Endoscopic Ultrasound (cont.)
In this Article
- What is Endoscopic Ultrasound (EUS)?
- When is EUS useful?
- What is the preparation for EUS?
- How is EUS performed?
- What are the risks of EUS?
- Find a local Gastroenterologist in your town
What is the preparation for EUS?
Your doctor will want to know about your health status especially if you have any allergies, other significant health problems such as heart disease, lung disease, or diabetes mellitus.You will also be asked about allergies to iodine or shellfish as, under certain circumstances, iodine containing contrast material may be used. If there is a possibility of fine needle aspiration (FNA), the doctor will want to check your blood for proper clotting. It is important to inform your doctor of any family history of bleeding problems or if you are taking medications that interfere with blood clotting (such as Coumadin) or platelet function (such as aspirin, Motrin, ibuprofen, Aleve, and other NSAIDs). The wisest approach is to inform your doctor of any prescription or non-prescription medication you might be taking. Antibiotics are usually not required except in patients with certain heart valve problems.
EUS is performed with sedation so you will not be able to return to work or to drive for 24 hours. It also means that you will need someone to take you home as this is usually an out-patient procedure.
You will need to have an empty stomach, which means no oral intake for 6 or more hours. In case of a rectal EUS, you will probably need to take some enemas or laxatives. In either case, full instructions will be given to you.
How is EUS performed?
Upon arrival at the endoscopy center, the nurse or the doctor will discuss the procedure and answer any questions. You will then be asked to sign a consent form indicating you were informed about the procedure, its alternatives, and its risks. You will undress and put on a hospital gown. An IV will be placed in a vein and kept open with a slow drip of IV fluid. This IV will be used to administer the sedatives or other required medication. Anesthesia is rarely used. You will then be taken into the procedure room and, after the administration of the sedation, the EUS will be carried out. Small electrode patches will be placed on your skin for the monitoring of your blood pressure, pulse, and blood oxygen.

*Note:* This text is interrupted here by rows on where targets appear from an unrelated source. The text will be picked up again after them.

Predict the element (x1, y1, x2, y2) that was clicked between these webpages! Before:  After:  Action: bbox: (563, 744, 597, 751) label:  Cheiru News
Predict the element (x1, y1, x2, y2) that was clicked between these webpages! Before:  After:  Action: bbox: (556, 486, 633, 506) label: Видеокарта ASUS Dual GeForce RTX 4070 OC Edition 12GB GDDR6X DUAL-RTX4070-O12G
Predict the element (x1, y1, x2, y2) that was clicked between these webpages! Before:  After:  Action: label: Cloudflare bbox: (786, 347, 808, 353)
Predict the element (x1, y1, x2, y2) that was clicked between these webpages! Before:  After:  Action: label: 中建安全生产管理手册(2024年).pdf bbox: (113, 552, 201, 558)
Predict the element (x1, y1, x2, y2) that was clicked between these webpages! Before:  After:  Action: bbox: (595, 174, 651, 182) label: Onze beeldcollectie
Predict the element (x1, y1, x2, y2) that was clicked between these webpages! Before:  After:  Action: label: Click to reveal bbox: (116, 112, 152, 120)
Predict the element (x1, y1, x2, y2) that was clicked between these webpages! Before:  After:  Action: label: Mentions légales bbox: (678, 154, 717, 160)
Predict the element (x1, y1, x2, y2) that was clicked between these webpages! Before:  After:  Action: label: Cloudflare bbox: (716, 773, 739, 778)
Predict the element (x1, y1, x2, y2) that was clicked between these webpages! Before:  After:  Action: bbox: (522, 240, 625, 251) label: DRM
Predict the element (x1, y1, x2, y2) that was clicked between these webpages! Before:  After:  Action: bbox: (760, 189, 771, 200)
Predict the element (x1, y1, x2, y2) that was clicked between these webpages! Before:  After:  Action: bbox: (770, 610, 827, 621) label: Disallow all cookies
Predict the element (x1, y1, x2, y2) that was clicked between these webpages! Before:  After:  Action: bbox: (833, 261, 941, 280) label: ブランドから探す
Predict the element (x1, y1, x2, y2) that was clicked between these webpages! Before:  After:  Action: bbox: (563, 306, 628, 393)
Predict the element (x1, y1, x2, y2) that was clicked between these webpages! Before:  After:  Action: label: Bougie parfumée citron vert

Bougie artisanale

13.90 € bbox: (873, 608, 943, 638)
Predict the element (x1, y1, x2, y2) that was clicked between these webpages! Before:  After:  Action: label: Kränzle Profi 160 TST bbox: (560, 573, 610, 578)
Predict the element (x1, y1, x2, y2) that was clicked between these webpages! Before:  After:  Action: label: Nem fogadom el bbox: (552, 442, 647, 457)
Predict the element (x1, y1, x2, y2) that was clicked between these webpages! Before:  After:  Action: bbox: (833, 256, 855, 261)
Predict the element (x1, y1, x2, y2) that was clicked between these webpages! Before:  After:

Once sleepy, the special endoscope will be inserted and the procedure started. Due to the sedation, you will only feel minimal discomfort, if any, during the entire procedure. The physician will observe the inside of your intestinal tract on a TV monitor and the ultrasound image on another monitor. The entire procedure generally takes 30 to 90 minutes depending on the complexity and whether fine needle aspiration (FNA) is performed.
After the procedure, you will be sleepy for up to one hour and be unable to drink or walk. Once you are fully awake, the doctor will discuss with you and, if desired the person with you, the findings of the procedure. Barring any rare complications, when you are fully awake, your companion will be able to take you home where you should rest for the remainder of the day. Light meals and fluids are allowed. You may feel bloated from the carbon dioxide that may have been used to distend your abdomen, but this feeling will only be temporary. Should your throat be mildly sore, for a day or two, salt-water gargles will provide relieve. You should call your doctor if concerned about your progress or having severe pain, vomiting, passage or vomiting of blood, chills or fever. If EUS was particularly difficult or complicated you may be kept in the hospital overnight. The endoscopist will discuss this with you, when you wake up.